Plus it's handy to have nearby when counseling sessions turn ferocious.
Last drill the Reserve Bn Commander asked me if I really knew how to use "all that $H!@" or if it was just for show. Discretion being the better part of valor, I decided a live demonstration was not in order and merely replied: "Of course I know how to use it."

I prefer training in a traditional Japanese battlefield system as opposed to other "martial arts" as I'm mostly interested in putting steel on target. The cultural aspects are unimportant to me.  I'm infamous within my koryu for mispronouncing Japanese names of various kata and concepts. For me it's a warrior thing vice a cultural thing. You won't find me doing a lot of grappling or MMA type of training as those are just not my interest. Again, it's about putting steel (or lead) on target.

The other day I was wearing a t-shirt from the Spartan Training Center when I walked into a sandwich shop. I was wearing a light jacket that obscured the text printed on the upper right of the shirt. The young lady at the register said:

"Do you mind me asking what your shirt says?"

With a smirk I lifted open the lapel of the jacket so she could read: 

It's not about making them tap out ... it's about making them BLEED OUT.
Her eyes got big: "Are you a fighter?"

"I'm a Marine."

"Oh, that makes sense then."

 Semper Fidelis,
America's SgtMaj

Tuesday, May 20, 2014

Airborne Adventures III

The first week of training at jump school is known as ground week.

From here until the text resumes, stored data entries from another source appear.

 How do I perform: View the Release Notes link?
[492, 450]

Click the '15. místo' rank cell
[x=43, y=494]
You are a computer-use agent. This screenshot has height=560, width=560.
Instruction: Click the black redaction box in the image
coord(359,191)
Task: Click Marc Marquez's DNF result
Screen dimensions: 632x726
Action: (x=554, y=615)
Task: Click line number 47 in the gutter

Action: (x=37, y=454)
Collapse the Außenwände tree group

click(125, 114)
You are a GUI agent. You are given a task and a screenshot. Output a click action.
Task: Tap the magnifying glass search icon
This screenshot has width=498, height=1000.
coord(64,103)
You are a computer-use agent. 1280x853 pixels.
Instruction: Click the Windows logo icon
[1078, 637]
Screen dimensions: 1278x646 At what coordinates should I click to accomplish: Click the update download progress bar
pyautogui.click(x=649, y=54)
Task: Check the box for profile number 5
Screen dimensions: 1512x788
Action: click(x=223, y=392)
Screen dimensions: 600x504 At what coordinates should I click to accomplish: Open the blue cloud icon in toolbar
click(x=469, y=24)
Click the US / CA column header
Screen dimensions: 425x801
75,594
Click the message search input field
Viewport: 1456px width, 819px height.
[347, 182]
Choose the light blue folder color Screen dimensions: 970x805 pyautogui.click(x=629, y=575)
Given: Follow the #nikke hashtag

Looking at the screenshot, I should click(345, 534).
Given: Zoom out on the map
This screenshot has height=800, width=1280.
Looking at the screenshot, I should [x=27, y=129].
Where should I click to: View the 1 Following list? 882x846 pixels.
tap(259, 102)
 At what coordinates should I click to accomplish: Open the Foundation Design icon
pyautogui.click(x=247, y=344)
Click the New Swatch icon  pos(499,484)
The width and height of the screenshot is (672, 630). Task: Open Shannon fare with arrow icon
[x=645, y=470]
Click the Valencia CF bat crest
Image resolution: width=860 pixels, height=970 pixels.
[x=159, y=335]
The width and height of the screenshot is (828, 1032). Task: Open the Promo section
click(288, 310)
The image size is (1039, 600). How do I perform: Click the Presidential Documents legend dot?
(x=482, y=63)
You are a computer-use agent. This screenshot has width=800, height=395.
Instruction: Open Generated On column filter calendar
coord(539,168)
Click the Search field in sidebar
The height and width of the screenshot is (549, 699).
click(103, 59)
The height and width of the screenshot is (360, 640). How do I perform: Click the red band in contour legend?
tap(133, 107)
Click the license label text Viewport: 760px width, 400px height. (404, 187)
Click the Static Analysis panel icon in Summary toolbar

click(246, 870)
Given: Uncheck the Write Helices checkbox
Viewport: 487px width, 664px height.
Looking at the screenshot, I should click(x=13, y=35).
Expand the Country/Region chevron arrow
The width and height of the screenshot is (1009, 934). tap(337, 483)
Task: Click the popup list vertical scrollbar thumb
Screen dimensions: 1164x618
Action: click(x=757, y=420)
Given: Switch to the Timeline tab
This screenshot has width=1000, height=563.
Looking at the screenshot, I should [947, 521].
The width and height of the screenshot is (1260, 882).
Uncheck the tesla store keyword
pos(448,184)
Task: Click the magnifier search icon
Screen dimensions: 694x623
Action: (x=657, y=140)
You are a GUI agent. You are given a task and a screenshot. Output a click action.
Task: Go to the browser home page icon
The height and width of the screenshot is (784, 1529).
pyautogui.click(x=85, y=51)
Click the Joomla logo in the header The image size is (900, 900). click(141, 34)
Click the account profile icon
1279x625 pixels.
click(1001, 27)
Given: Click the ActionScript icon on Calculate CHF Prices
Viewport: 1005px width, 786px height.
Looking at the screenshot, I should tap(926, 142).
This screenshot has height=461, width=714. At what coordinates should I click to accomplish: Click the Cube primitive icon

This is because the Army teaches troops how to fall down in a proper military manner by having everyone hurl themselves into the deck for five straight days.

In order to land safely students must master the Parachute Landing Fall (PLF). http://en.wikipedia.org/wiki/Parachute_Landing_Fall

Ocorrding to the Wikipedia link above, the PLF is properly conducted thusly: "While landing under a parachute canopy, the jumper's feet strike the ground first and, immediately, he throws himself sideways to distribute the landing shock sequentially along five points of body contact with the ground:

    1.    the balls of the feet
    2.    the side of the calf
    3.    the side of the thigh
    4.    the side of the hip, or buttocks (as a side note, keeping your head out of your 4th point of contact is highly recommended)
    5.    the side of the back (latissimus dorsi muscle)

After days and days of falling down I noticed I was developing bruises along my lats. I took this to mean I was doing it right. Unfortunately, Ground Week was the first time I ever felt older than the young fire breathers.

At one point during ground week we practiced falling off of something known as the lateral drift apparatus.  This contraption was essentially a short zip line. Students would grab on to the line and jump off a 3 or 4 foot platform. Barreling down the zip line, they'd let go and execute a proper PLF into the pea gravel below.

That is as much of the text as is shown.